Scientists at the Oxford University say that they have invented an artificial intelligent system, which is better at lip-reading than humans, reported BBC. The system, which is called "Watch, Attend and Spell", has been created in collaboration with Google's DeepMind AI division.

According to BBC, the researchers used clips from the news channel's programmes, such as Breakfast, Newsnight, Question Time and others with subtitles aligned with the lip movements of the speakers to teach the AI. Then a neural network combining state-of-the-art image and speech recognition set to work to learn how to lip-read.

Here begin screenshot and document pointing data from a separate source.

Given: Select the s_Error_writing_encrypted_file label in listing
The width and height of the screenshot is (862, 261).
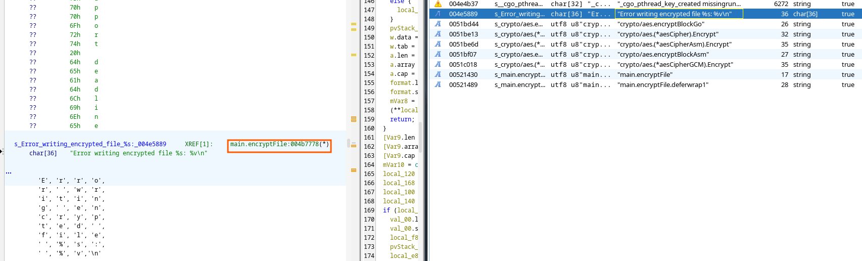Looking at the screenshot, I should [90, 145].
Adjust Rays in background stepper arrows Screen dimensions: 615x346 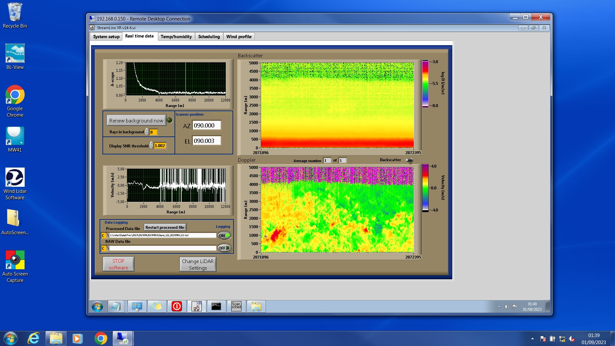tap(147, 132)
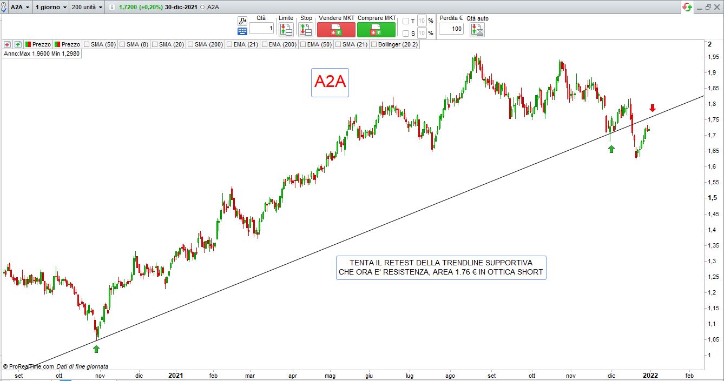Click the green up-arrow indicator icon
The width and height of the screenshot is (724, 381).
(x=18, y=44)
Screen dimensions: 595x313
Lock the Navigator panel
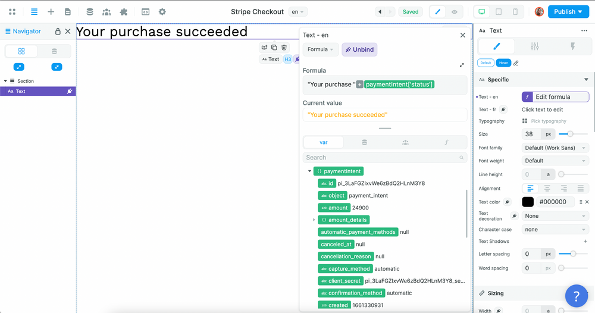[58, 32]
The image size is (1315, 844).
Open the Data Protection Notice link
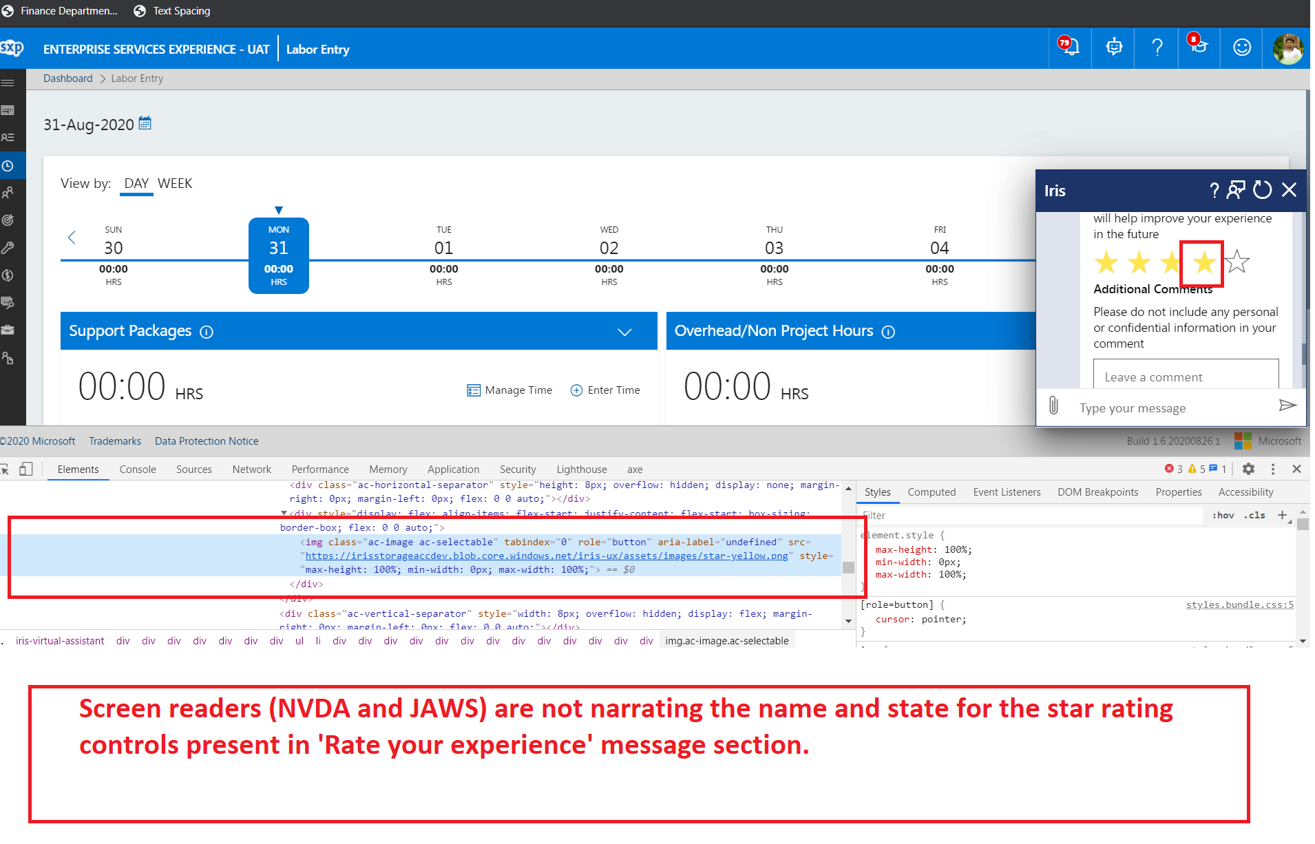206,441
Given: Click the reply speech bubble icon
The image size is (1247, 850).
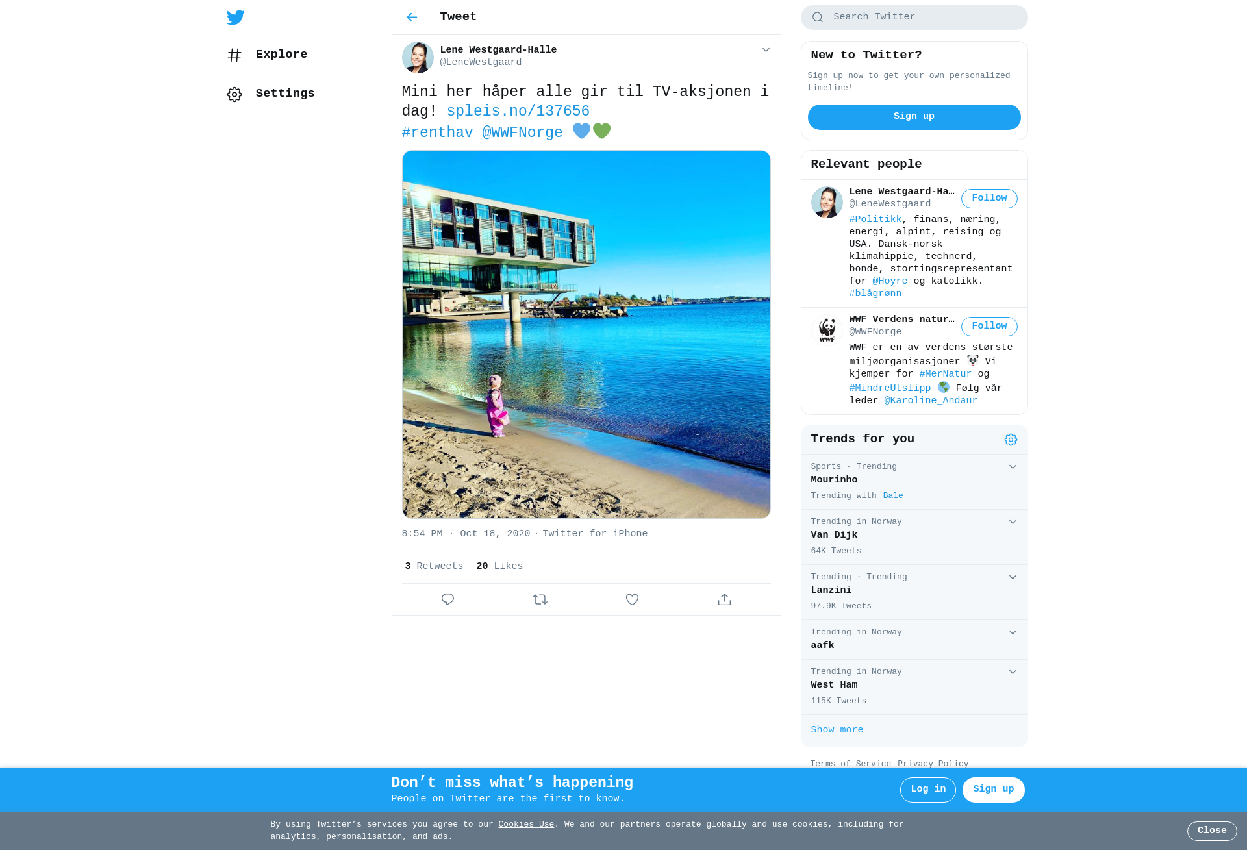Looking at the screenshot, I should (447, 599).
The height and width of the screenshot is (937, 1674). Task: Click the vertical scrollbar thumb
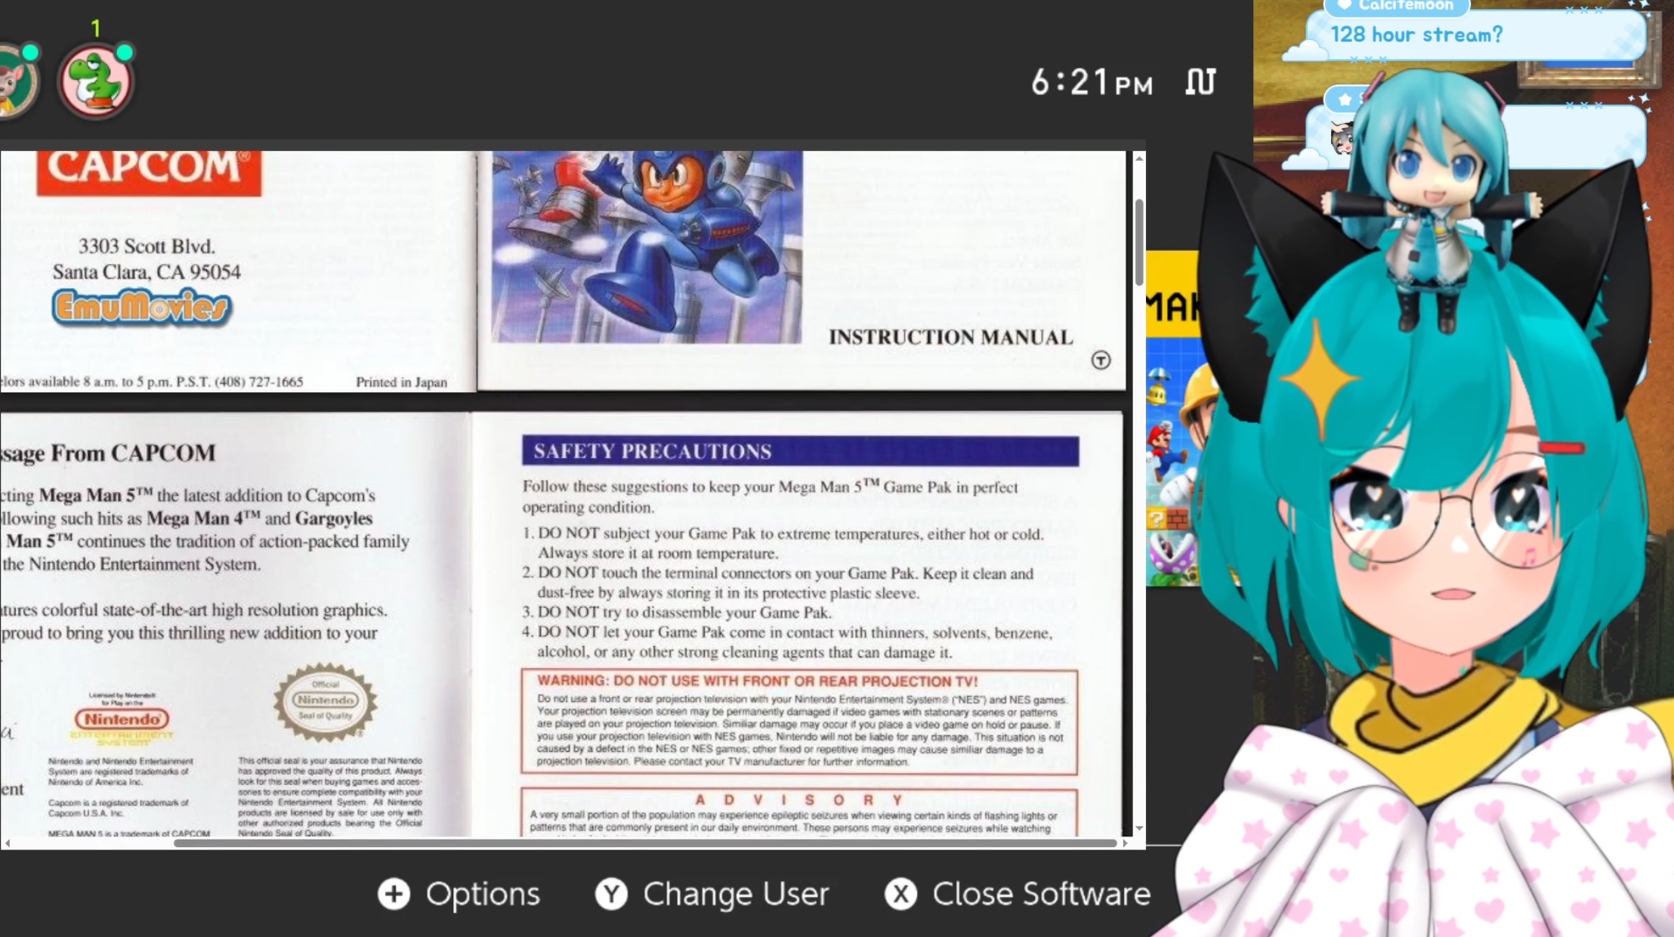pyautogui.click(x=1138, y=242)
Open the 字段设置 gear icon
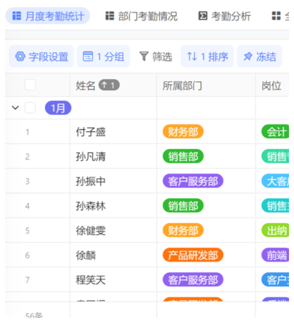Viewport: 294px width, 323px height. tap(20, 57)

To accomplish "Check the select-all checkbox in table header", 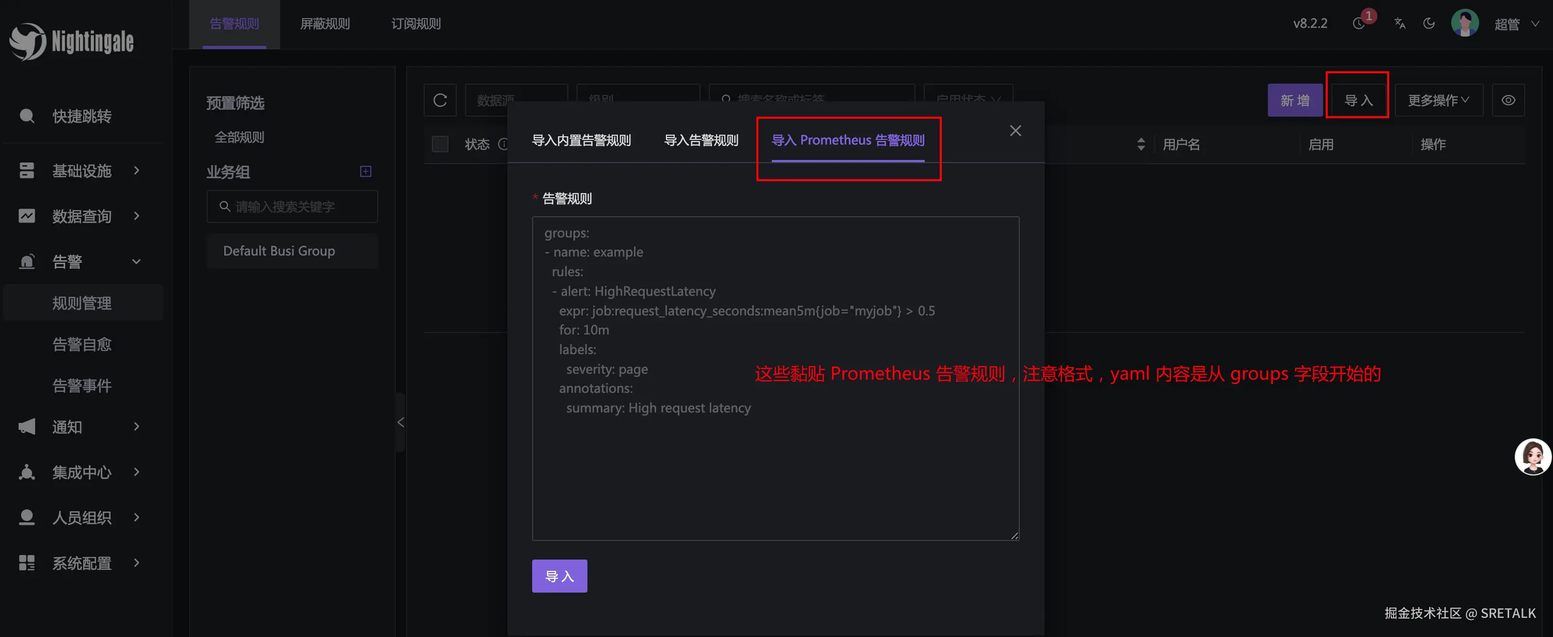I will 440,144.
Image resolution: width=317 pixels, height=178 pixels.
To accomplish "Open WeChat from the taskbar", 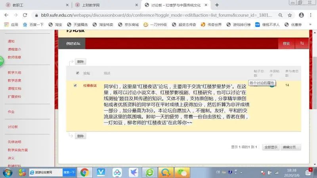I will [x=181, y=172].
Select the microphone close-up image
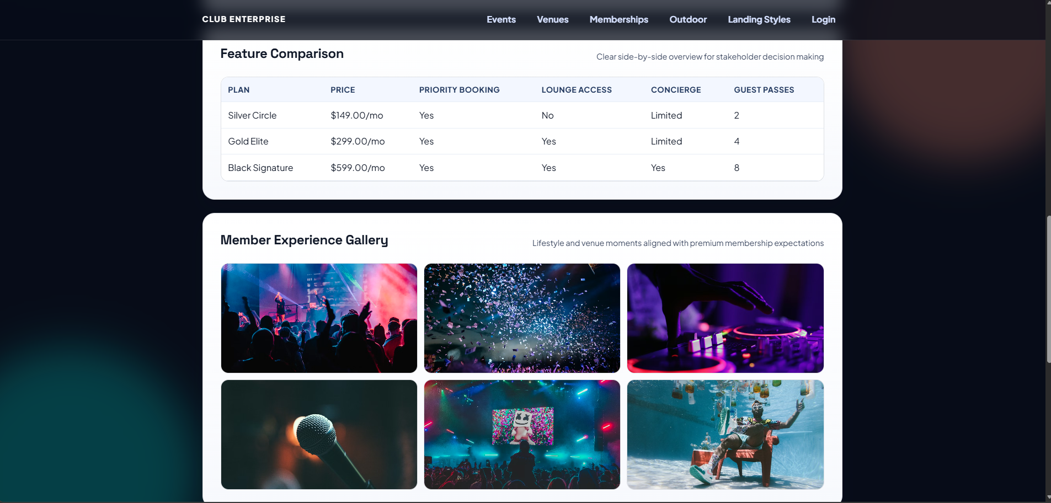Screen dimensions: 1051x503 pyautogui.click(x=319, y=434)
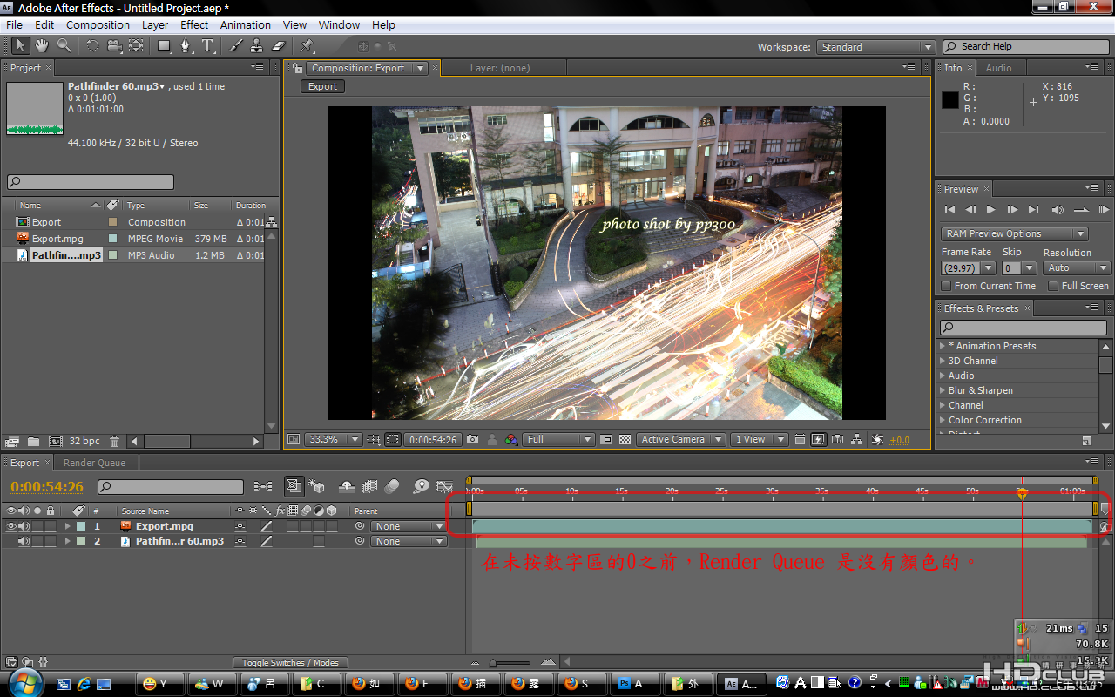Hide the Export.mpg layer video

11,526
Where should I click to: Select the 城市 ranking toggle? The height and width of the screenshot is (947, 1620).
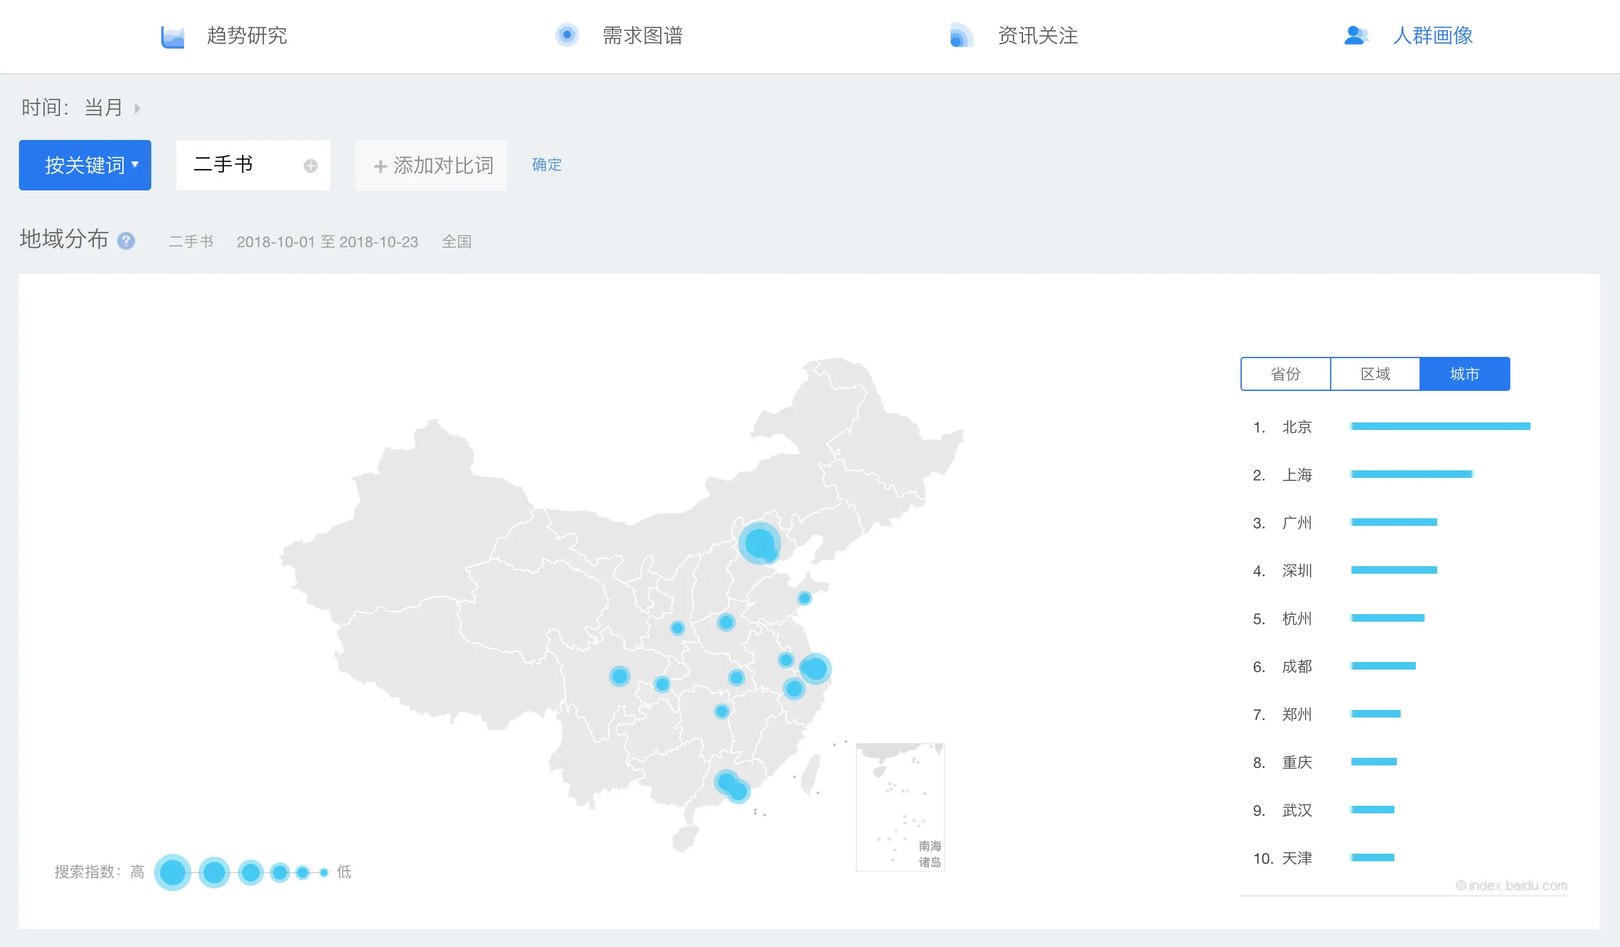point(1464,374)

Following the examination of around 118,000 sentences in the clips, the system now has a stock of 17,500 words in its vocabulary.

Since the system has been trained with news clippings, it can easily guess some words, such as "Prime" is mostly followed by "Minister" or "Europian" by "Union" but, as of now it's not very adept at recognizing words, which are not generally spoken by newsreaders, asserted BBC.

Joon Son Chung, a doctoral student at Oxford University's Department of Engineering, explained how difficult the task was to teach the AI to guess words due to homophonic words or the ones, to pronounce which the mouth usually makes similar shape – for example, the set of words like mat, pat, bat etc. It is indeed the context that helps the AI to guess what would be the suitable word for the sentence.

Surely, a lot more work needs to be done on it, but the charity Action on Hearing Loss seems pretty excited about it. "AI lip-reading technology would be able to enhance the accuracy and speed of speech to text," says Jesal Vishnuram, the charity's technology research manager. "This would help people with subtitles on TV, and with hearing in noisy surroundings," he added.

According to Chung, the system can be proved to be extremely useful in helping people to dictate instructions to their smartphones in noisy environments, dubbing old silent films, etc. In many cases, the AI lip-reading system could be used to improve the performance of other forms of speech recognition.

They are working on it to make it lip-read in real time and the researchers are positive that the system will learn quickly, as it keeps watching TV.

But, one thing the Oxford researchers and hearing loss charity is sure abot, i.e., this AI would not steal the jobs of human lip-readers but it will work alongside and help the human professional lip-readers to be more accurate, as per the report.